CMTA was proud to partner with DCPS on their first Zero Energy school. After the first year of occupancy, the performance of the new building improved by 40% compared to the original school building's performance. The predicted energy usage for the building was 24 EUI and, after 12 months of data, the building is operating at 22.3 EUI—making John Lewis Elementary School the second-best performing school in the district, after Banneker Academic High School. Additionally, despite the school’s location in a disadvantaged area of Washington, DC, it has seen a 20% increase in enrollment since its opening in August 2021.

The building has also eliminated 1,500 metric tons of CO2 from the community due to its drastic energy reduction and solar energy system. It has recently obtained LEED certification and is currently striving to achieve both WELL certification and the title of Washington D.C.'s first Zero Energy School.
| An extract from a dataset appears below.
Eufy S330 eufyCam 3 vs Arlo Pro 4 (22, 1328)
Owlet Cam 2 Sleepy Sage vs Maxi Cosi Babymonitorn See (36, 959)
As a result, John Lewis Elementary is not only a state-of-the-art, 21st-century learning environment, but it also aims to become a national K-12 leader in sustainability.

John Lewis Energy Consumption vs. Production


John Lewis Elementary's photovoltaic array was strategically sized to overproduce solar energy. This excess renewable energy allows DCPS to meet their zero energy goals by compensating for Banneker High School. Banneker's urban location limited the number of on-site solar panels required to offset 100% of the building's energy use.